Still, some say investors should proceed carefully. “Perhaps a career in financial services might lead you to lower your allocation to financial-services stocks”.
But “rarely would I suggest someone skip an asset class altogether based on their career”. A real-estate professional, for example, might reduce his exposure to real-estate investment trusts, or REITs, but might still consider investing in real estate.
Another task: Protect your human capital with life insurance (if you have dependents) and disability insurance.
“If we were as focused on human capital as we should be, [everyone] would have disability insurance.
That is because, given the value of your paycheck, you need to insure against its loss. Just over one-fourth of today’s 20-year-olds will become disabled before age 67, according to some survey.
Also, your human capital may help you decide whether to go back to school. Investing in your human capital may give you the option to work more years.
But assessing the return on educational investment is a key before taking on debt. “You have to look at what you will spend on your education and what are the likely [salary] outcomes.”
Part of the Plan
While many financial planners may not overtly embrace the concept of human capital, a client’s expected future income is included in the planning process.

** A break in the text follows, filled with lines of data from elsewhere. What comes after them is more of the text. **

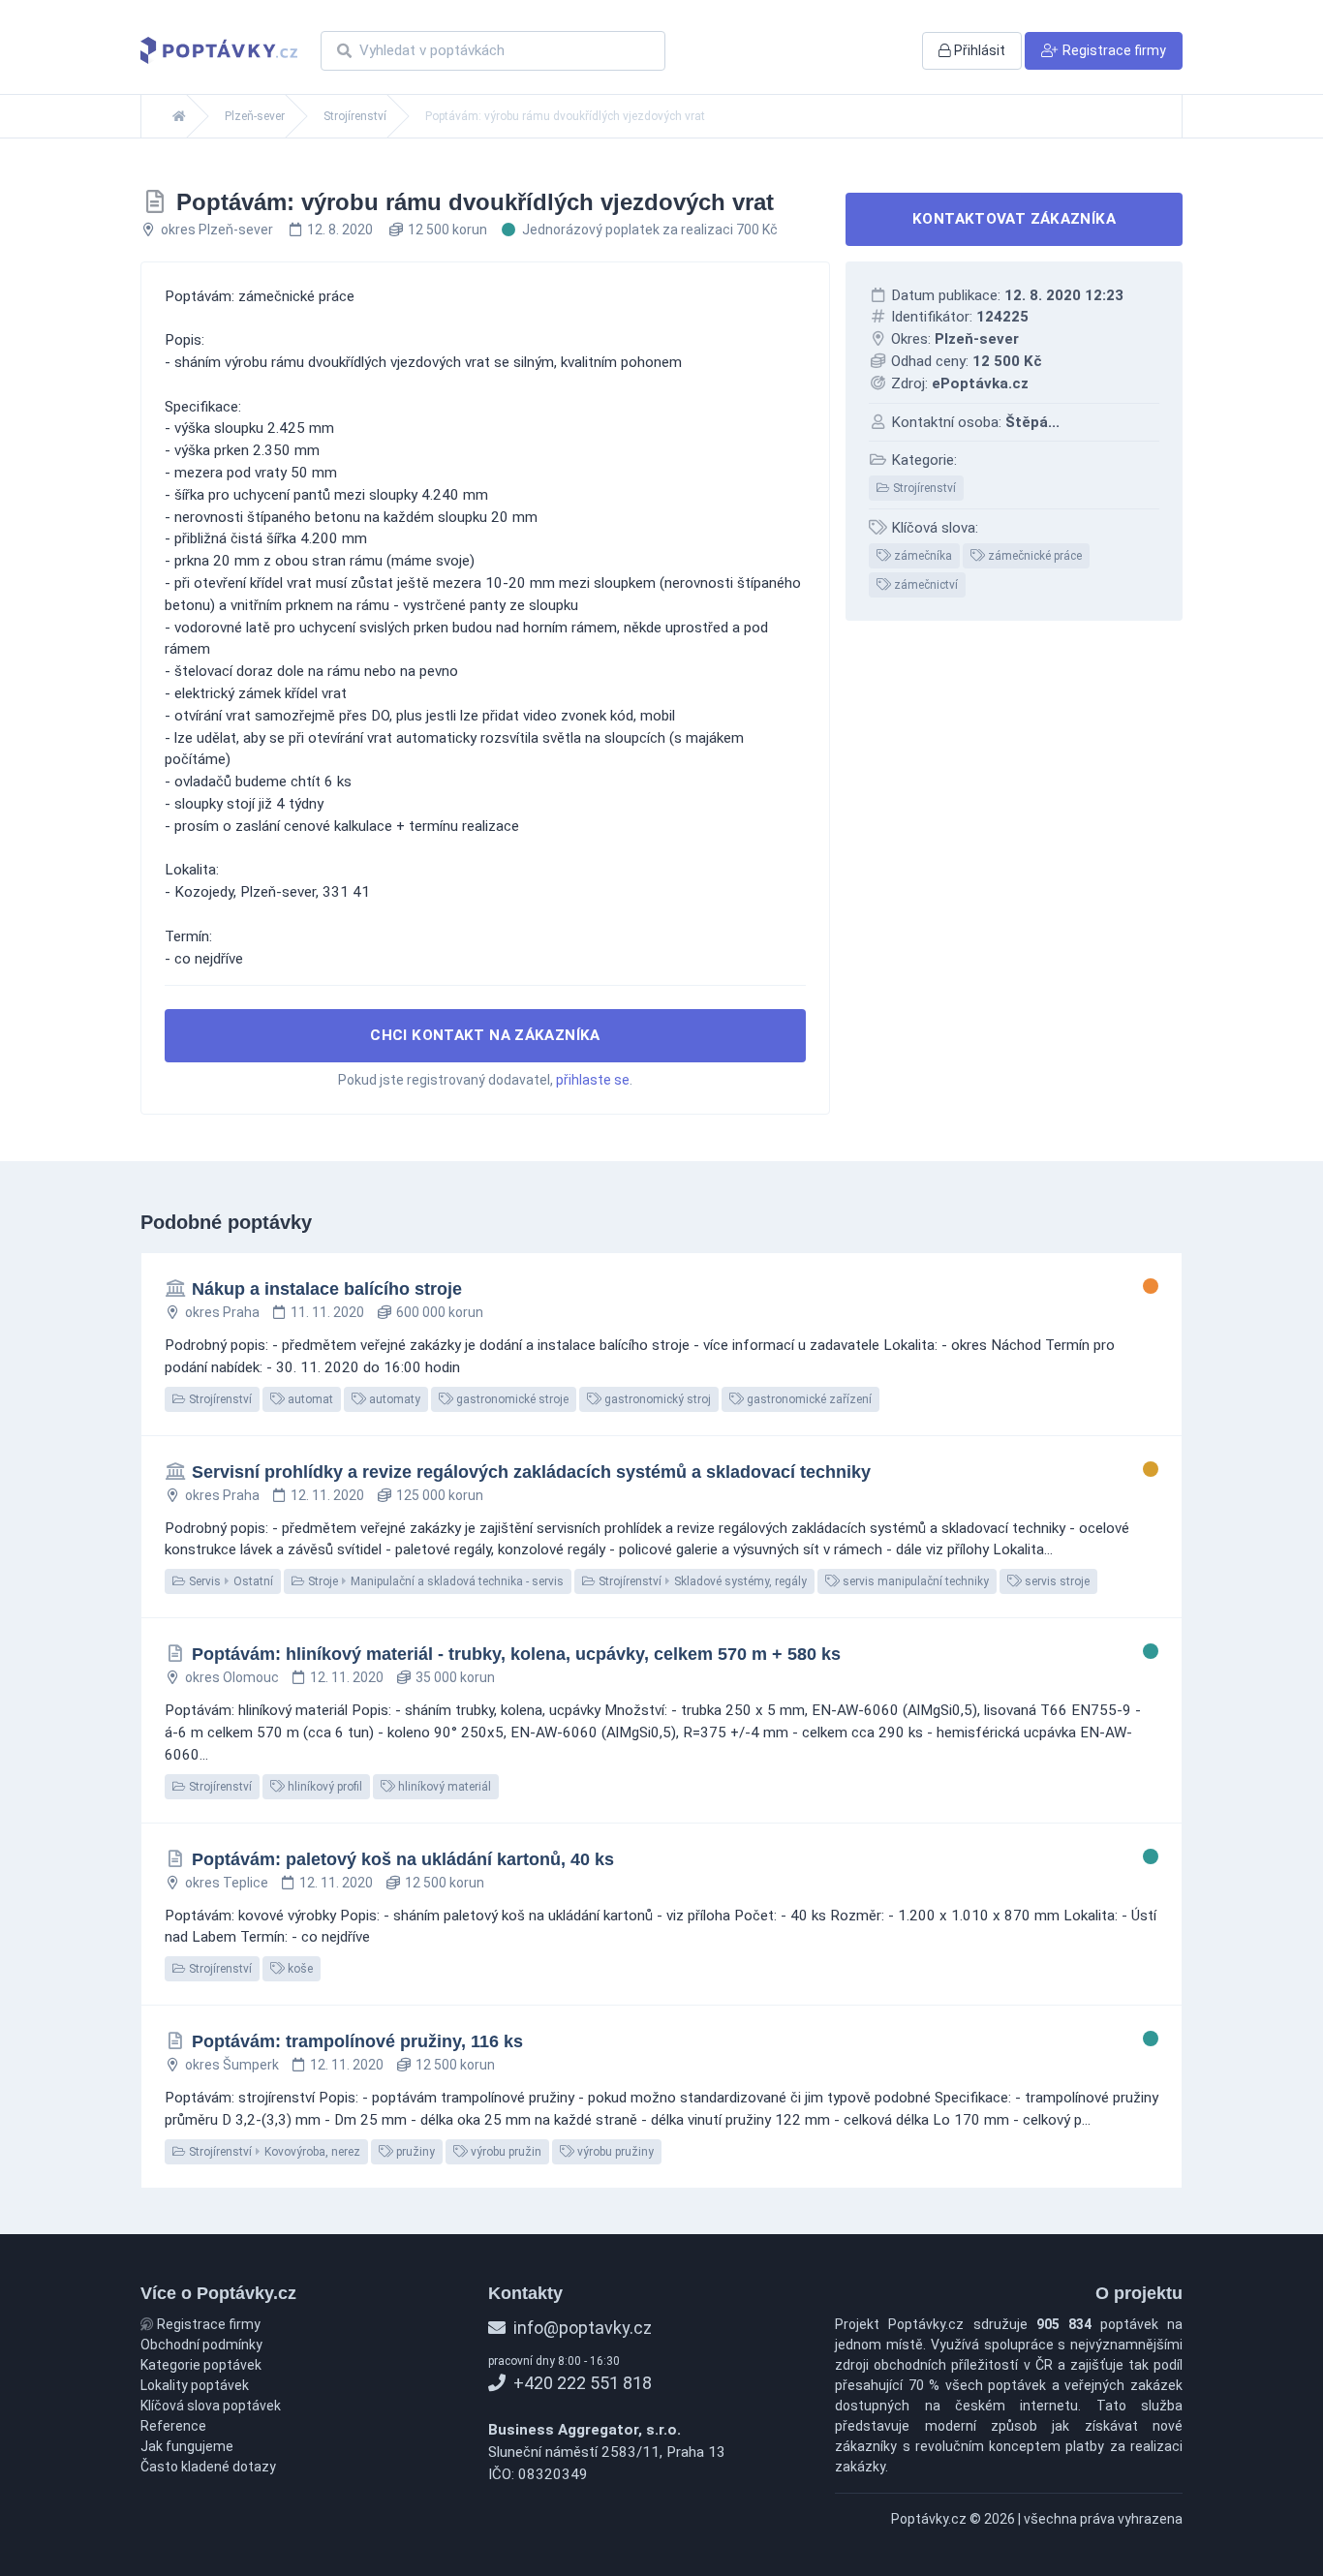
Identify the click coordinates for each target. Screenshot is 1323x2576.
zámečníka (921, 556)
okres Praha (222, 1312)
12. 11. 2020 (327, 1495)
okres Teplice (226, 1882)
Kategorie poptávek (201, 2365)
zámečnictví (924, 585)
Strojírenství (354, 116)
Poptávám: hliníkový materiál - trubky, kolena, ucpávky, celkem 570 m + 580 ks (516, 1654)
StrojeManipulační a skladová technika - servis (434, 1581)
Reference (173, 2426)
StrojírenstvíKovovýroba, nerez (273, 2152)
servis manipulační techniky (914, 1581)
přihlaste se (593, 1080)
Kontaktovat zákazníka (1014, 219)
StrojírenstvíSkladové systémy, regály (701, 1581)
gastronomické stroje (511, 1399)
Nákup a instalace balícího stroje (327, 1289)
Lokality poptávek (194, 2385)
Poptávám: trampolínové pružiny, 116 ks (357, 2041)
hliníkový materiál (443, 1787)
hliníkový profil (323, 1787)
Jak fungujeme (186, 2446)
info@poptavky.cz (580, 2327)
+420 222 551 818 (580, 2383)
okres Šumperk (232, 2064)
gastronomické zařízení (808, 1399)
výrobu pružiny (614, 2152)
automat (309, 1399)
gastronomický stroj (656, 1399)
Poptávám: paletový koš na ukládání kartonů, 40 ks (403, 1859)
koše (299, 1969)
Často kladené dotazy (208, 2466)
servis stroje (1056, 1581)
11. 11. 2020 (327, 1312)
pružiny (414, 2152)
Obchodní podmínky (201, 2344)
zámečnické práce (1033, 556)
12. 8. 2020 (340, 229)
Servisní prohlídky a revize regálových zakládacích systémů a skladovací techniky (531, 1472)
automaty (393, 1399)
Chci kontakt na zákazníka (485, 1035)
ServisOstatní (229, 1581)
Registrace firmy (207, 2324)
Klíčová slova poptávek (210, 2405)
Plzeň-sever (255, 116)
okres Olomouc (232, 1677)
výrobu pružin (504, 2152)
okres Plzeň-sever (217, 229)
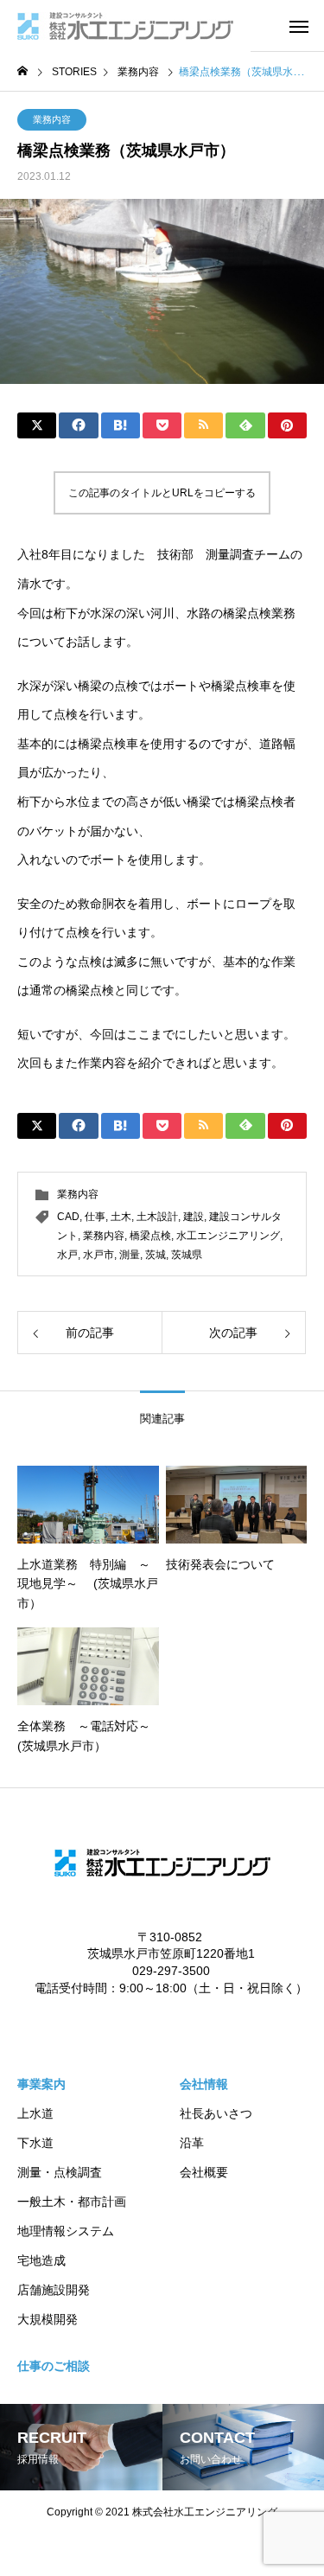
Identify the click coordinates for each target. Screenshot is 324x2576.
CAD (68, 1217)
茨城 (155, 1255)
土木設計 (157, 1217)
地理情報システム (65, 2231)
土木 (121, 1217)
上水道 (35, 2113)
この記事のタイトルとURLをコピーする (162, 493)
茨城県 (186, 1255)
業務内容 (52, 119)
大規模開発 (47, 2319)
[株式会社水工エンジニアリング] (125, 26)
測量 (129, 1255)
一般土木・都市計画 (71, 2201)
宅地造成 (41, 2260)
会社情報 (204, 2084)
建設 (193, 1217)
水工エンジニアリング (228, 1236)
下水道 (35, 2143)
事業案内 (41, 2084)
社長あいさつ (216, 2113)
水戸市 (98, 1255)
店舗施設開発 (53, 2290)
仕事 (95, 1217)
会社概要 (204, 2172)
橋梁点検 (150, 1236)
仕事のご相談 (53, 2366)
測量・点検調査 (59, 2172)
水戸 (67, 1255)
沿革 (192, 2143)
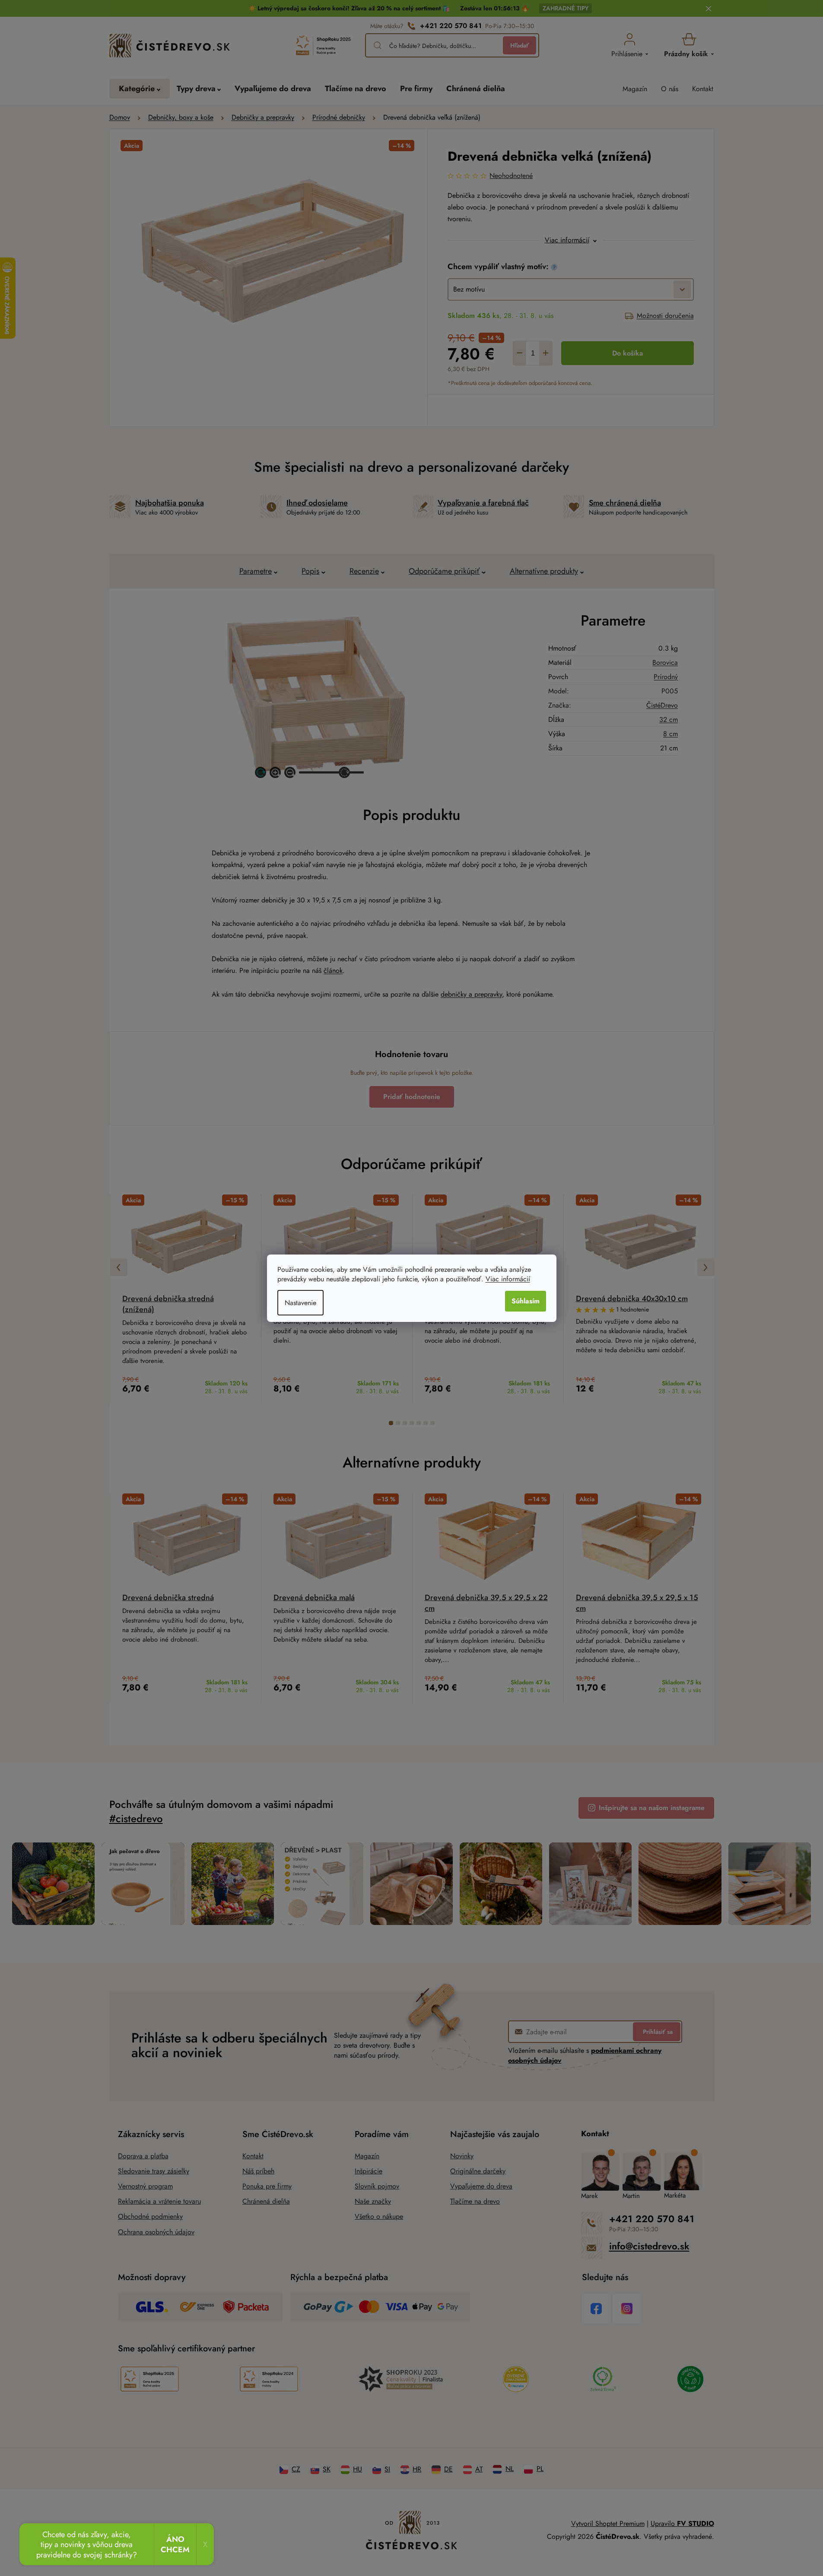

Financial planning in a nutshell, is “here is what you are going to spend, here is what you need to bring in to spend that, how do we plan to get you there?”. “Unfortunately, nobody can say that whatever it is they are doing today they are going to continue doing five years from now.”
Financial planners also incorporate the idea of human capital when they help clients prepare for the possibility of disability, and whether someone’s skill sets would be transferable to another profession or career.